Have you ever had someone tell you you “must” do something for your illness, but your doctor has advised against it? Or, had someone say, “I know someone with [your illness], and he/she is really healthy.” [implying, “what’s wrong with you?”] Or had one person say, “I don’t have any problem taking [medication],” when another tells you, “I couldn’t take that because of the side effects.”
If so, then you know what some have great difficulty understanding: With chronic illness, one size often does not fit all.
This would be just a statement if it weren’t that it also poses challenges to each of us. Socially, medically, spiritually, because each of us will have different symptoms, degrees of those symptoms, and all sorts of other considerations, it can be difficult to help others understand what we’re going through. To some, for example, “I’m tired” is answered with “take a nap and you’ll feel better.” But as a lupie, I can say that, when I’m in a flare, though I might nap for hours, it is rarely restorative. “Staying out of the sun” has different meaning to different people, too. For some, sitting in a park in the shade is what this means. But for the highly ultraviolet-light-sensitive lupus patient, even that can stir up a flare.
With complex illnesses, having quality, working relationships with our medical team is so very important to managing the individuality of our symptoms. And, having good care with doctors and others who truly “know their stuff” is essential, too.

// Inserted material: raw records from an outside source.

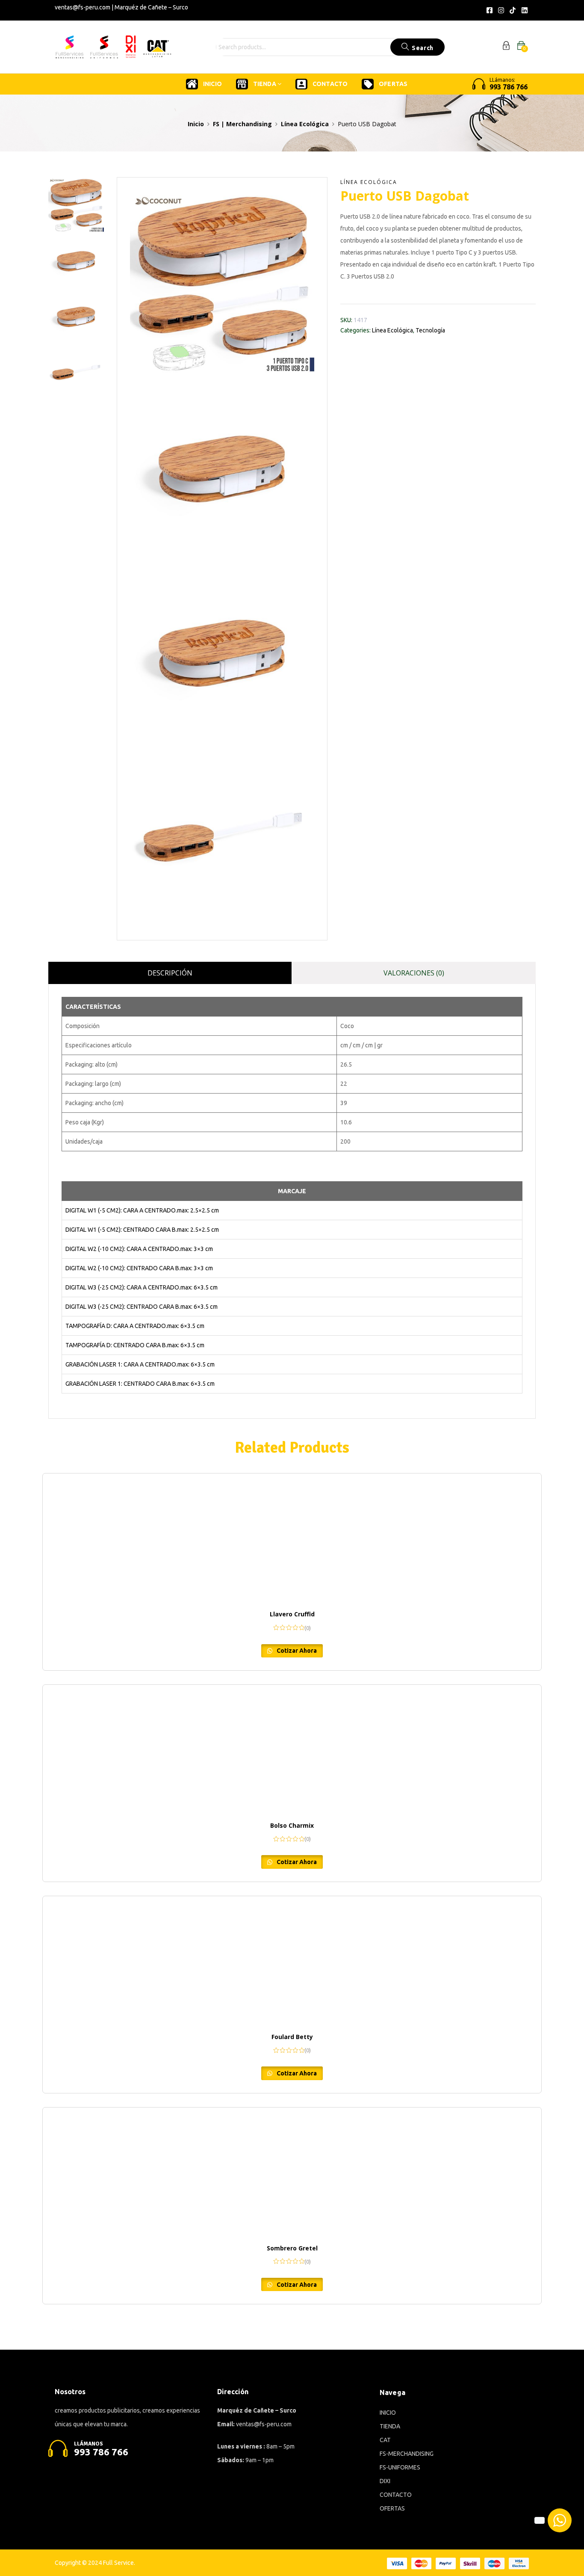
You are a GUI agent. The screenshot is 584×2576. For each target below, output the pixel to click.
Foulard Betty (292, 2037)
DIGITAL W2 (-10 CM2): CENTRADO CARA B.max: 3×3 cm (139, 1268)
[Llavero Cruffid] (292, 1537)
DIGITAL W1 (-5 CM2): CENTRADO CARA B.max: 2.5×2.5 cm (142, 1229)
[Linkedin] (524, 10)
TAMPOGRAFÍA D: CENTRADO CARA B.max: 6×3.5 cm (134, 1345)
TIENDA (265, 83)
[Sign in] (506, 47)
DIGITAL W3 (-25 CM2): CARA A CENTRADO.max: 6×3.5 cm (141, 1287)
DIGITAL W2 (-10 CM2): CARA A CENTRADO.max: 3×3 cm (139, 1248)
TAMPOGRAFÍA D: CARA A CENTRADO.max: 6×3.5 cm (134, 1325)
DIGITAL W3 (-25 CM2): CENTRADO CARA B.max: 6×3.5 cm (141, 1306)
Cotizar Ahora (296, 1650)
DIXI (385, 2481)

Switching one generic med for another, treating with one antibiotic over another, and other things that might seem routine to some formulaeic-driven healthcare workers can be problematic for some patients whose chronic illnesses need more finely tuned attention than a “one size fits all” approach will give.

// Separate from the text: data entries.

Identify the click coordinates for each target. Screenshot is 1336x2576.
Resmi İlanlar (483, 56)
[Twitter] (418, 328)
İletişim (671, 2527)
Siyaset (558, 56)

It can be tiring to have to explain so many things on so many occasions. How well I know! Sometimes, when I have to explain more specifically why I cannot do something, or how my symptoms and illnesses are intertwined, I worry a bit that I’m sounding “picky” or “wimping out.” More than once, someone has said, “I’ve never heard that,” or, “oh, really?” when I’ve tried to explain a specific aspect of life with lupus and the other conditions I have, and pick up on the doubt behind those statements. And sometimes, especially in social situations, I struggle to join in the conversation if it turns to the latest hair care trend (I’ve lost all my hair due to my illnesses), planning a group activity outdoors, etc.

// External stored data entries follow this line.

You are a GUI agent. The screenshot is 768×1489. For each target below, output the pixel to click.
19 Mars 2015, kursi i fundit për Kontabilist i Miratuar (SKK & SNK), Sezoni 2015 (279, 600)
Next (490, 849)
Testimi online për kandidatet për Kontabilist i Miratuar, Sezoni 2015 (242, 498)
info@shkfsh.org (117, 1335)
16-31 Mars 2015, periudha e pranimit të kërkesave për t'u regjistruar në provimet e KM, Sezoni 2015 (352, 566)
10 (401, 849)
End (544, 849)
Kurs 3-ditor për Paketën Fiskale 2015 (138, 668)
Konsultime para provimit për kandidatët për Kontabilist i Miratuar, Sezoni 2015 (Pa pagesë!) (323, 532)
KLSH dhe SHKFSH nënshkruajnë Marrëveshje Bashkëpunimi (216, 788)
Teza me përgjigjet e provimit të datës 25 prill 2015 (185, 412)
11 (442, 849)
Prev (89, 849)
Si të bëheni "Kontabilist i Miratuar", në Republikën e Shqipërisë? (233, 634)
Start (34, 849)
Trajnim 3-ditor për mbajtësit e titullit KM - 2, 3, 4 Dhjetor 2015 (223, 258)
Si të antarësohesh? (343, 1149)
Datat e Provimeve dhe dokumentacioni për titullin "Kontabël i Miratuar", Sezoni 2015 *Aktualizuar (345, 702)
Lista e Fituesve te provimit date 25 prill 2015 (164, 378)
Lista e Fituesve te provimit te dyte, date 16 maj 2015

But despite the challenges of being uniquely you and me, the individuality of life with chronic illness is yet one more manifestation of the uniqueness that exists in God’s eyes. Truly, He knows each of us by name, even before we were born, and His love falls upon each of us as precious, individual lives created in His image.
No, for us, one size often does not fit all. And that makes living all the more un-specifically special!